# chi-square test (χ2)

* the fundamental of the chi-square test (χ2), a statistical method to make the inference about the distribution of a variable or to decide whether there is a relationship exists between two variables of a population. The inference relies on the χ2 distribution curve, dependent upon the number of degrees of freedom d.f.

## Chi-Squared Distribution with different degrees of freedom

<b>Note:</b> The χ2 distribution curve is right-skewed and as the number of degrees of freedom becomes larger, the χ2 curve will more similar to the normal distribution.

![](https://miro.medium.com/max/720/1*-VtI50wyyTXzOdW2svxR4Q.png)




## χ2 test of Independence

* It is used to decide whether there is a relationship exists between two variables of a population.

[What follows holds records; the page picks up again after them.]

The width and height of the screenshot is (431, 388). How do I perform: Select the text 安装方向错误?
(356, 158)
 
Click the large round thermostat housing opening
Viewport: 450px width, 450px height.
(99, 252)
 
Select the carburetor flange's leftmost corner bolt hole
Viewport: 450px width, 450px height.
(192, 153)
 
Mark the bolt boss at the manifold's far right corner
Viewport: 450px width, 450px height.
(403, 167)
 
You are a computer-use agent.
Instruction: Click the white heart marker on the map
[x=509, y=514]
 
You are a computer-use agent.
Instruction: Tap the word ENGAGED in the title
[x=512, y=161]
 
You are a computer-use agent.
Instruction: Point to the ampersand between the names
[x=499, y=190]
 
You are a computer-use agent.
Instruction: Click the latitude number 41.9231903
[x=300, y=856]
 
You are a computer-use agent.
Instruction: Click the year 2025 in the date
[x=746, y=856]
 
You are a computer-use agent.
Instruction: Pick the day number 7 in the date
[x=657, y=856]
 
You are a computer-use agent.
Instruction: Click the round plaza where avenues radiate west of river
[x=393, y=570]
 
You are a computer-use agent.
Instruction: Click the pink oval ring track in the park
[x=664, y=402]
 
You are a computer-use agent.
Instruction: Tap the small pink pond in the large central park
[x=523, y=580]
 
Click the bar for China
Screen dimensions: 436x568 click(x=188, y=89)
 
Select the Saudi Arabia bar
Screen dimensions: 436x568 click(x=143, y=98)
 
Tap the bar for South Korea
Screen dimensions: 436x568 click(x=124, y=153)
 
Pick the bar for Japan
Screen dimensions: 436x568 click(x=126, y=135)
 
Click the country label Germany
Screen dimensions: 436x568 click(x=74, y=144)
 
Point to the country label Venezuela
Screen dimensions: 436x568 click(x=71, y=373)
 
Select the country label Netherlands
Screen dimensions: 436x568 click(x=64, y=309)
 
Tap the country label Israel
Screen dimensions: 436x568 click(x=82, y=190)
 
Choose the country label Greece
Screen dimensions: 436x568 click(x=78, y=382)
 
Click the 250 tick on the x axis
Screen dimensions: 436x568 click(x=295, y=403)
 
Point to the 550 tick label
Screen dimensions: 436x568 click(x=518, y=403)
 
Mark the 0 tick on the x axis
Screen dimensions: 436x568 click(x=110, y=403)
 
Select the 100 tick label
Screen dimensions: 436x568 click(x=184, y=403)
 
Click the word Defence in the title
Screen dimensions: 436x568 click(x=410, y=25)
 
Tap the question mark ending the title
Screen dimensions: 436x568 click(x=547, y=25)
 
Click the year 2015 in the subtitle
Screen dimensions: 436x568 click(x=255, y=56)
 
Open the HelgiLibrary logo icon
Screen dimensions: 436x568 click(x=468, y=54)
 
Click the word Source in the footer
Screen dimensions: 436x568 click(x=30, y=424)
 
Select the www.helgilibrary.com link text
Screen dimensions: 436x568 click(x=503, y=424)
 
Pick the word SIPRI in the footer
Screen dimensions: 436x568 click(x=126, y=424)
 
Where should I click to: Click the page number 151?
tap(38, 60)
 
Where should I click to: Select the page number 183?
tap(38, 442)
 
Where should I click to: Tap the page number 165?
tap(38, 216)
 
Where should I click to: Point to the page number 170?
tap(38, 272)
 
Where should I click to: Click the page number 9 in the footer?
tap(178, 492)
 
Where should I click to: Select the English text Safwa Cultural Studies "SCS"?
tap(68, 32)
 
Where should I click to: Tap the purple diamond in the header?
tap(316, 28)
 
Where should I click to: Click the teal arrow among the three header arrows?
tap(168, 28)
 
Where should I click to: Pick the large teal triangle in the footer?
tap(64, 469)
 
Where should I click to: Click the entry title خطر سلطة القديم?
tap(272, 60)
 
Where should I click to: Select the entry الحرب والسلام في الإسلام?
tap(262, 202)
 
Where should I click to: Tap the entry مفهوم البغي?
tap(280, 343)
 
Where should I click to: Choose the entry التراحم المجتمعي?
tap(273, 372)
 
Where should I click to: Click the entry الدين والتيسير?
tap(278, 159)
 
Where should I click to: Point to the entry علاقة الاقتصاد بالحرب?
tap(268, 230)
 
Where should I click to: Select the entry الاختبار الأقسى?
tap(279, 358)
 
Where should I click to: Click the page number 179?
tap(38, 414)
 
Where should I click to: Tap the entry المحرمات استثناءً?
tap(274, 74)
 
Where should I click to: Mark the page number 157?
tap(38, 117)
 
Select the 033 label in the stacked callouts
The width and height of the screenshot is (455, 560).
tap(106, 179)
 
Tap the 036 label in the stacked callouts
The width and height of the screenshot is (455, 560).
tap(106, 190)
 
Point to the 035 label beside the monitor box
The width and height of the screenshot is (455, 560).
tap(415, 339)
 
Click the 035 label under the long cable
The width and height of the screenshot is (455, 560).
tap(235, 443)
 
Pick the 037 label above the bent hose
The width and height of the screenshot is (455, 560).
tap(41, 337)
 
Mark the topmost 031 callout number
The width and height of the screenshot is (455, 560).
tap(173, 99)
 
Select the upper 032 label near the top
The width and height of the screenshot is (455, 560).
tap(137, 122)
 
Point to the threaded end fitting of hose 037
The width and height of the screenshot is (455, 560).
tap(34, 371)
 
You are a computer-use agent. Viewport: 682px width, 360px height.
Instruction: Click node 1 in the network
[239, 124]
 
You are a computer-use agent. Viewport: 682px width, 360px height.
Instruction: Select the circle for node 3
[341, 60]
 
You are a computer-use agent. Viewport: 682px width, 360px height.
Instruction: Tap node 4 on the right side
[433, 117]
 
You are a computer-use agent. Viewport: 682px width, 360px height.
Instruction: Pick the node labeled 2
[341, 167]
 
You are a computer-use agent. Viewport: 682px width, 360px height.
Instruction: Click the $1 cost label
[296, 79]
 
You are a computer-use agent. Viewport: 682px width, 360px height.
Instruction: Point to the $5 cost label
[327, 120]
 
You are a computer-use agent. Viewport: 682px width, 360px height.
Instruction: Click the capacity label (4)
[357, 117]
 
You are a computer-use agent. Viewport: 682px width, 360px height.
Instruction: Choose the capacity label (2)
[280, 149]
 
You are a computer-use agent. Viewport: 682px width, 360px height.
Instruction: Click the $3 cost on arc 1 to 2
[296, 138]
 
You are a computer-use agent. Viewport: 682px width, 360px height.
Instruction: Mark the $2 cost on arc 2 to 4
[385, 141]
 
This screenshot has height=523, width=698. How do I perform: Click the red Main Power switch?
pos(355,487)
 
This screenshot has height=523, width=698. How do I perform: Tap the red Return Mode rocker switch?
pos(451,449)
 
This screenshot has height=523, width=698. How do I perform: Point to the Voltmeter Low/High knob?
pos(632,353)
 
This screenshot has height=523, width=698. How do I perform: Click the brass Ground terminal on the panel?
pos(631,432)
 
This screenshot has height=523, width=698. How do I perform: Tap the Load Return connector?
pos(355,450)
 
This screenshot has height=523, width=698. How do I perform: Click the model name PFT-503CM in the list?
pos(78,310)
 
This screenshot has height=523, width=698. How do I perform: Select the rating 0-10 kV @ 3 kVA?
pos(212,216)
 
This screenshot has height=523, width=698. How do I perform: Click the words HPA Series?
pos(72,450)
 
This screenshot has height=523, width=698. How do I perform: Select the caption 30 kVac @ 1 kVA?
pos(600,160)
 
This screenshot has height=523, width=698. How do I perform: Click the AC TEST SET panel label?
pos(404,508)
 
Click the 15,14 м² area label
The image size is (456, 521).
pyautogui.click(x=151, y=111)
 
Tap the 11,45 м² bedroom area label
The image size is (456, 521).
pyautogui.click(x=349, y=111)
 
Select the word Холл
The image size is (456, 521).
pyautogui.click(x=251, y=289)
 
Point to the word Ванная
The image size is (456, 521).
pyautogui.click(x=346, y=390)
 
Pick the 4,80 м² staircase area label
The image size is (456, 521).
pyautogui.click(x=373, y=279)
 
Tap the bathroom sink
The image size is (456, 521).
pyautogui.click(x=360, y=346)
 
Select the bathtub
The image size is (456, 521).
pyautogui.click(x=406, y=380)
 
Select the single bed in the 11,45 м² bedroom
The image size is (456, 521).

Useful when analyzing survey results of 2 categorical variables.

### null and alternate hypothesis 

* H₀: The two categorical variables have no relationship
* H₁: There is a relationship between two categorical variables

Note: The number of degrees of freedom of the χ2 independence test statistics:
d.f. = (# rows -1) *(#columns-1)

## Test Statistic of chi_sqaured test
* below is the contingency table for the two variables X1 and X2 
* R1,R2 .... Rr are r categories in variable X1.
* c1,c2 .... cc are c categories in variable X2.
* O11,O21,O31.... Or1 are occurance of category C1 when R1,R2....Rr occurs.
* similarly O1c,O2c,O3c...Orc are occurance of category Cc when R1,R2....Rr occurs.
* C1 Total, C2 Total , C3 Total ..... CC Total are total occurances of C1,C2....Cc respectively.
* R1 Total, R2 Total , CR3 Total ..... Rr Total are total occurances of R1,R2....Rr respectively.
* Grand Total summ of C1-Cr totals + R1-Rr totals

![](https://miro.medium.com/max/720/1*dFFtBknV9CEZ3ioHBmyi-Q.png)

* As the null hypothesis "The two categorical variables have no relationship" then their ratios should be as below(these are expected ratios as per the null hypothesis)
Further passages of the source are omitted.